De mon ressenti, le plus difficile à gérer dans la relation avec l’Etat s’exprime dans une forme de soumission à une vision unilatérale et voulue par des décisionnaires qui savent exiger plus des autres que d’eux-mêmes. Qu’il est frustrant de devoir appliquer des politiques inadaptées pour nos communes, surtout quand elles sont réfléchies puis imposées par un Etat qui, quand le besoin est inverse, ne nous soutient pas avec la même rigueur, la même dévotion et le même sens des responsabilités qu’il exige de nous.
L’Etat fait l’erreur de nous exclure de la définition stratégique des politiques appliquées, alors même que nous sommes au plus près de la réalité de terrain. Il fait la même erreur que l’Etat Major qui, au début de la seconde Guerre Mondiale, n’écoutait pas les officiers de terrain qui proposaient des solutions plus adaptées aux évolutions des règles du combat. Comme visiblement dans notre pays, il est indispensable pour un élu de se référer au plus célèbre des généraux de France, je citerais en exemple Charles De Gaulle et sa compréhension du rôle accru des chars d’assaut dans le conflit qui démarrait. Il n’avait pas ou peu été entendu par ses supérieurs. Les chars allemands avaient alors grandement favorisé la réussite de la Blitzkrieg.
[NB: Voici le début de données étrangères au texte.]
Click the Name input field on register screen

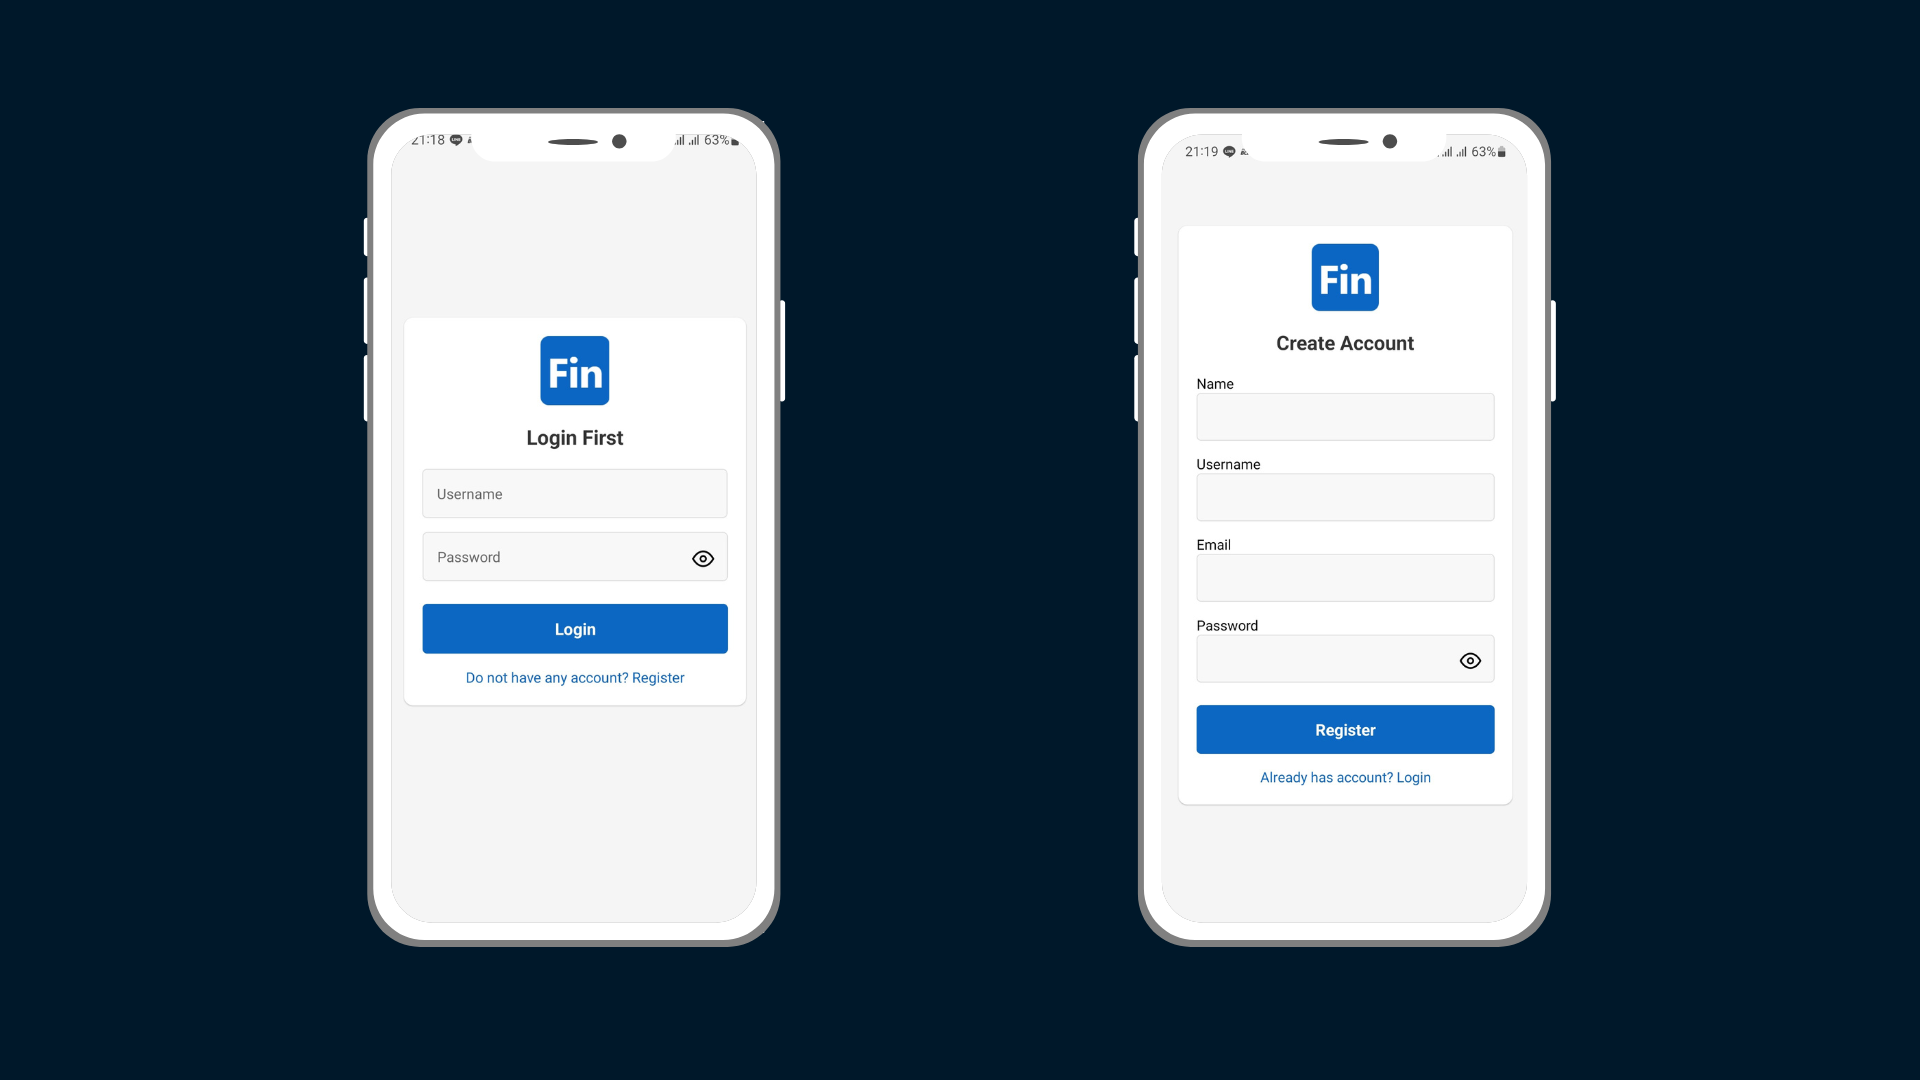(1345, 417)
Cette posture mêlant imposition et manque d’écoute est dangereuse. Quand notre Etat perd de sa crédibilité, c’est bien le système sur lequel il repose qui est remis en question. L’Histoire l’a à maintes reprises montrée.
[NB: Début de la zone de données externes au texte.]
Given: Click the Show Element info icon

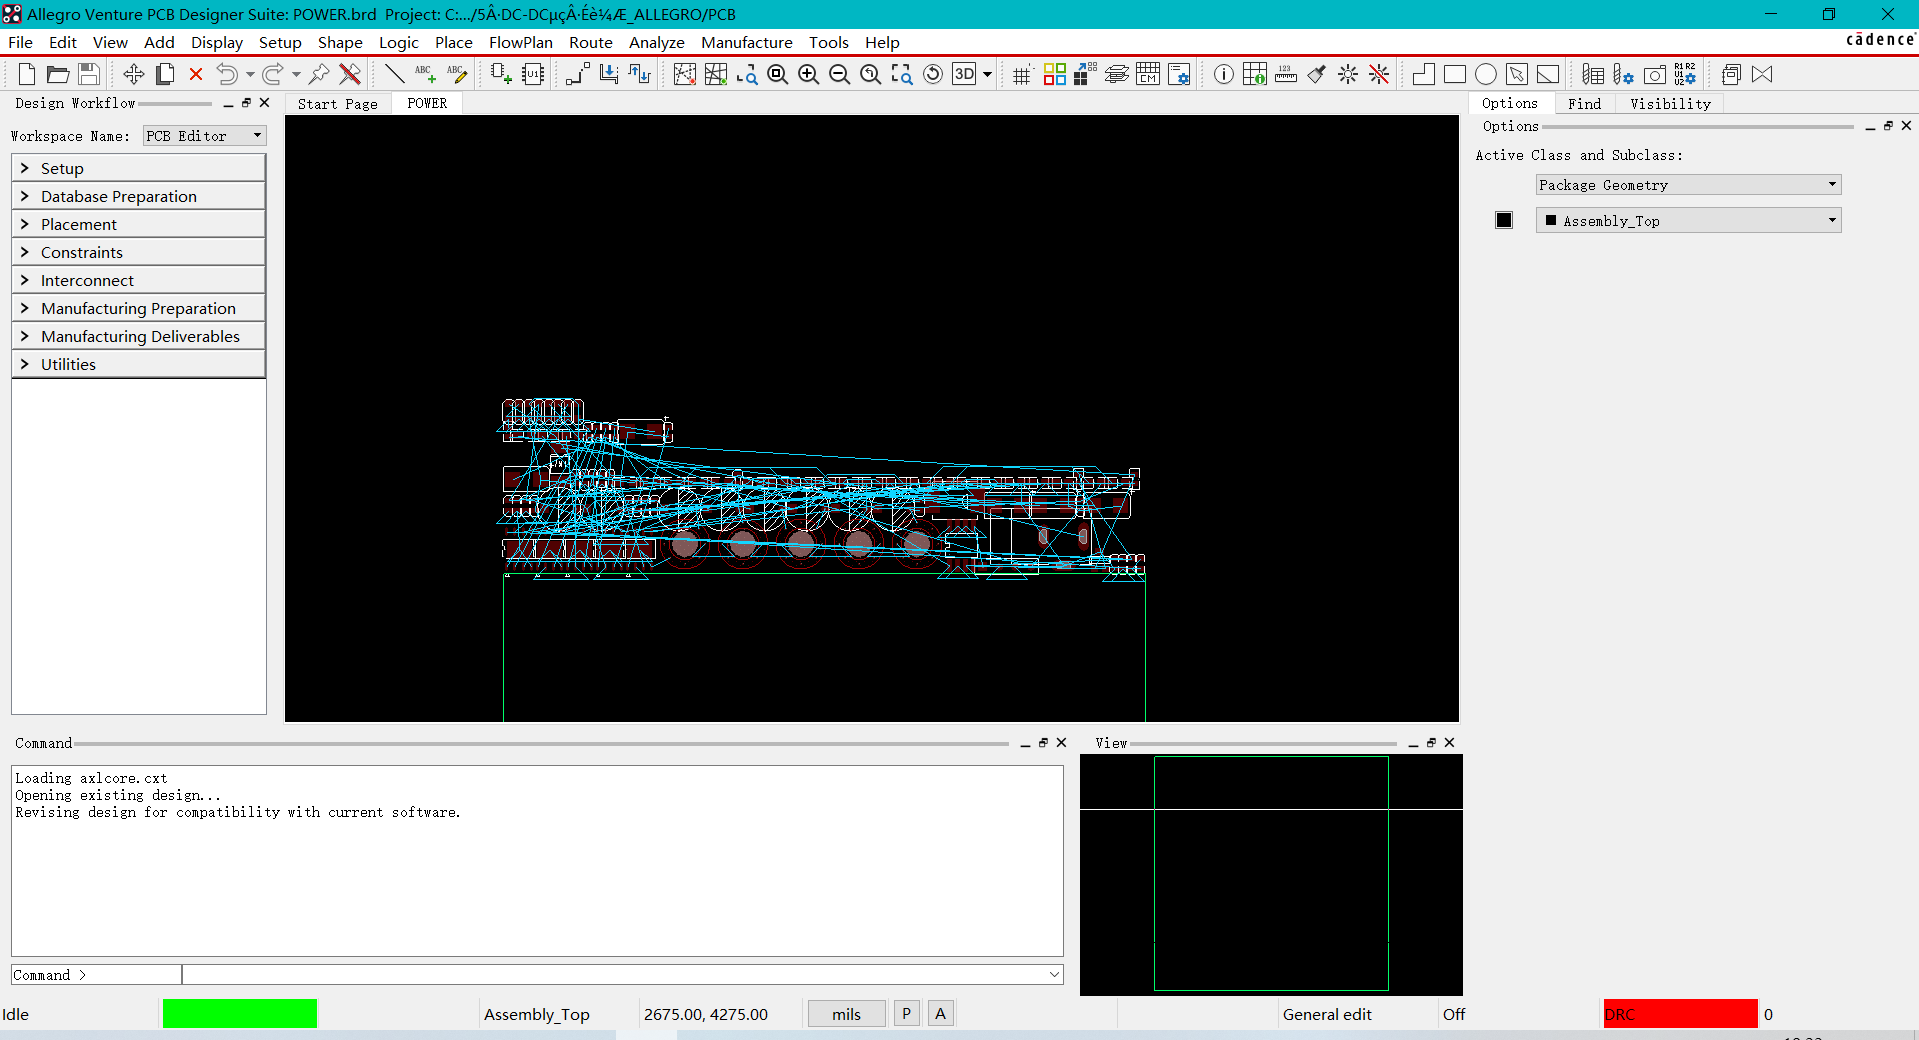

Cette ambivalence de l’Etat, entre désengagement sur ses missions opérationnelles (donc couteuses) d’un côté et une prise de contrôle règlementaire (qui engage peu de moyens pour lui) de l’autre, rend impossible auprès de la population l’actualisation de la vision des pouvoirs réels du maire et des élus communaux. Elle nous met clairement en difficulté sur de nombreux sujets car quelque soit la situation, le maire devra toujours répondre présent, en responsabilité ou non du sujet.
Pour nos dirigeants, les élus des communes, et les maires en particulier, représentent une sous-traitance pas chère, plutôt efficace et peu revendicative. Leur gestion de la crise sanitaire du Covid 19 l’a clairement prouvée. Mais malheureusement, comme tout sous-traitant, nous n’avons souvent pas la reconnaissance et les conditions de travail qu’il serait légitime d’attendre du commanditaire. Il nous est impossible de nous défiler face aux habitants avec qui nous sommes en contact direct. L’Etat l’a bien compris, et en joue parfois.
Au final, le maire d’aujourd’hui, bien que volontaire, investi et dévoué à la tâche, ne peut pas faire de miracle. Nous gérons plus de choses, mais sans doute globalement moins bien, sans les moyens alloués à ce transfert induit de nouvelles missions. Question philosophique : est-ce qu'être partout, c'est finalement être nul part ?
Le maire, représentant de l’Etat dans sa commune, a toujours joué le rôle de tampon entre sa population et cette imposante machine technocratique. Mais un tampon doit être alimenté et entretenu pour ne pas s’assécher. Aujourd’hui, les maires s’assèchent, à tel point que beaucoup ne se représentent pas. Si la soupe est si bonne que certains le disent, c’est bien preuve d’un vrai malaise, et le sentiment d’abandon par l’Etat, sans en être la seule raison, prend incontestablement sa part dans ce phénomène.
Ce ressenti n’est pas nouveau. Il a déjà fait et fait toujours l’objet de nombreux échanges entre les deux parties. Mais rien ne change. Les risques d’une fracture restent donc réels. Les élus communaux sont certes au bas de la pyramide électorale en France, ils n’en sont pas moins le socle. Et si celui-ci commence à se fissurer, c’est l’ensemble de l’édifice qui en devient fragilisé.